(Page text)

Indie bookstore The Moon closing in Mosque Street by end January

The Moon opened at 37 Mosque Street in September 2018 as a bookstore, cafe and event space. PHOTO: THE MOON

SINGAPORE - Independent bookshop The Moon is closing its brick-and-mortar store in Chinatown at the end of the month, as the Covid-19 pandemic continues to cause churn in the books scene here.

Owner Sarah Naeem, 31, said this was due to high rental costs. As her landlord was intending to increase the rent, she said, she decided not to renew the lease after it is up in February and to scale back instead to a pop-up and online model.

Despite government aid such as the Jobs Support Scheme, she said that the constant fluctuation in pandemic regulations made it hard to keep the business going.

"I feel like 2020 was still manageable, but 2021 was particularly challenging because the moment a new regulation would come into place, customers would lose steam, the staff would lose steam, I would lose steam.

"It just didn't seem feasible to keep going at this rate."

The Moon opened at 37 Mosque Street in September 2018 as a bookstore, cafe and event space on the first and third floors of a shophouse.

Its last day will be on Jan 31. The preceding weekend, it will hold a "casual closing party" with events such as journalling sessions and book clubs.

At present, the store has 14 staff, but by the end of the month, it will have four full-time and two part-time staff. The rest will be let go.

"It definitely wasn't an easy decision to make," said Ms Naeem. "Everybody cried a lot. I cried a lot when I had to let them know."

The past year has been fraught for Singapore's books scene. Independent bookstore BooksActually shut its Tiong Bahru brick-and-mortar shop in September 2020 to move online. A year later, it came under fire due to a Rice Media expose on owner Kenny Leck's alleged relationships with young female employees.

Huggs-Epigram Coffee Bookshop, founded by publisher Epigram Books and coffee chain Huggs in 2019, had to close temporarily in August last year at the Urban Redevelopment Authority Centre due to struggles with rent, though it reopens this Thursday (Jan 6). In the interim, Epigram ran a pop-up bookshop for five months in Beach Road.

It has not all been bad news, however. In September last year, new Chinese-language bookstore Sea Breeze Books opened in Tanjong Katong Road.

Ms Naeem said she hopes The Moon can return as a brick-and-mortar store someday. "But this is just not the best time for a physical bookstore."

(End Page text)
(Data block)

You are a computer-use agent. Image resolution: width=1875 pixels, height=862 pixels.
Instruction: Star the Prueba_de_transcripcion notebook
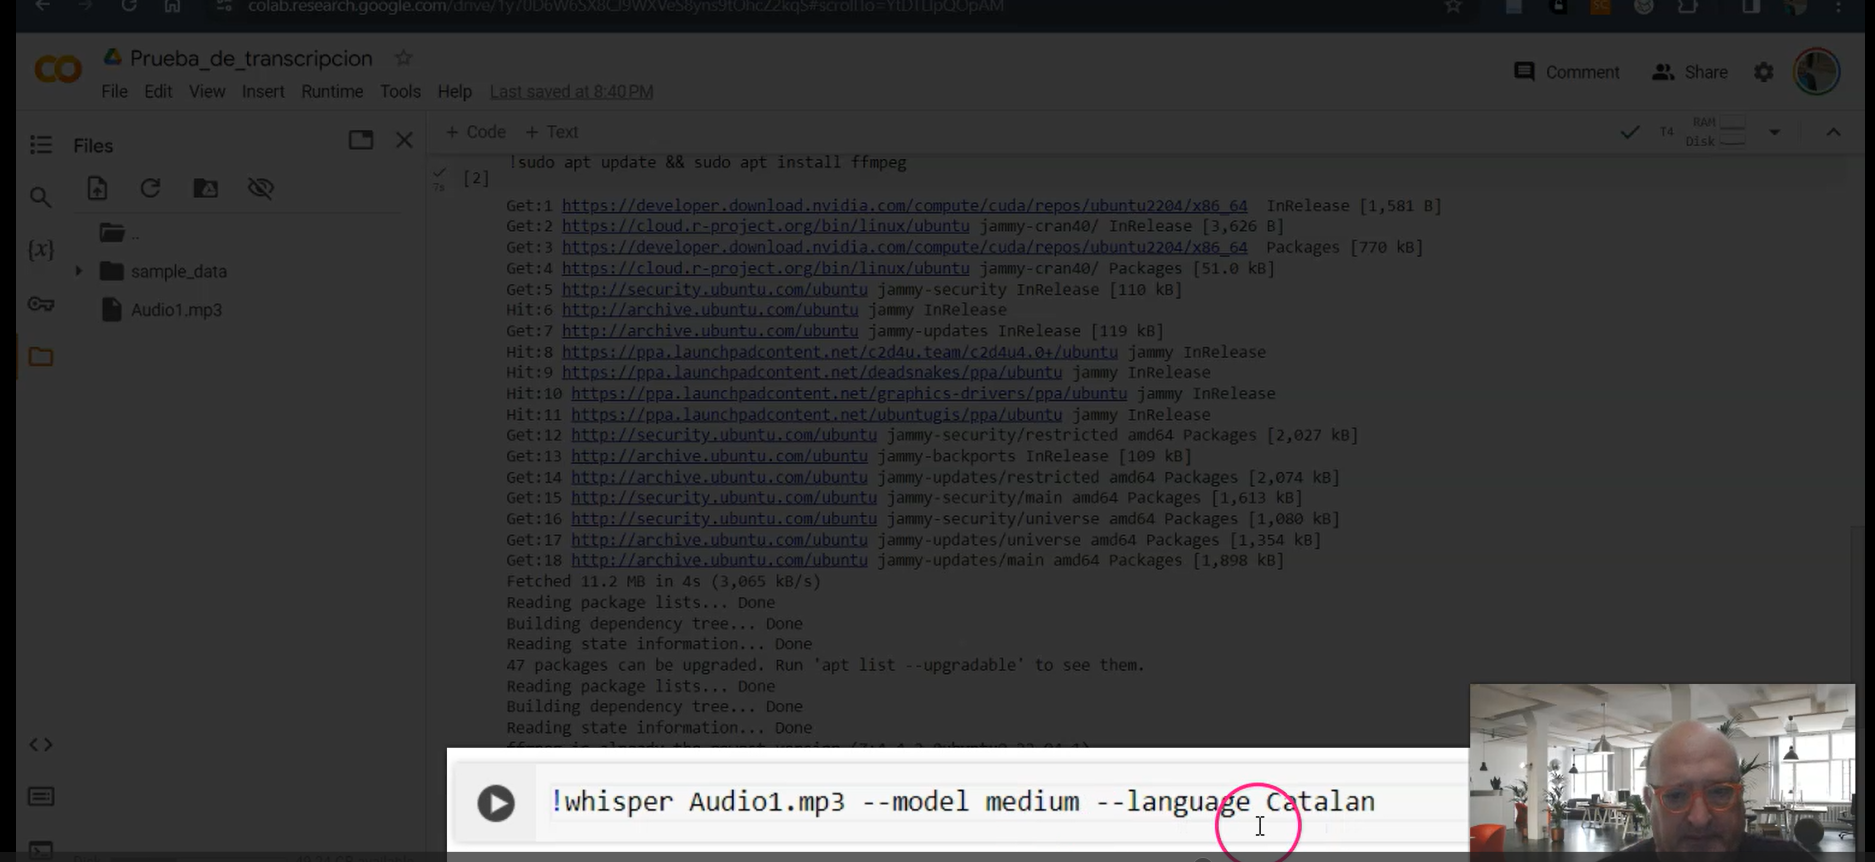403,58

(End Data block)

**What to do:**
1. Please reproduce the article on The Moon's closing word for word, from "SINGAPORE - Independent" up to and including "books scene here.".
2. According to the article on The Moon's closing, why did the owner decide not to renew the lease?

**Outputs by task:**
1.
SINGAPORE - Independent bookshop The Moon is closing its brick-and-mortar store in Chinatown at the end of the month, as the Covid-19 pandemic continues to cause churn in the books scene here.

2. Her landlord was intending to increase the rent, and she cited high rental costs.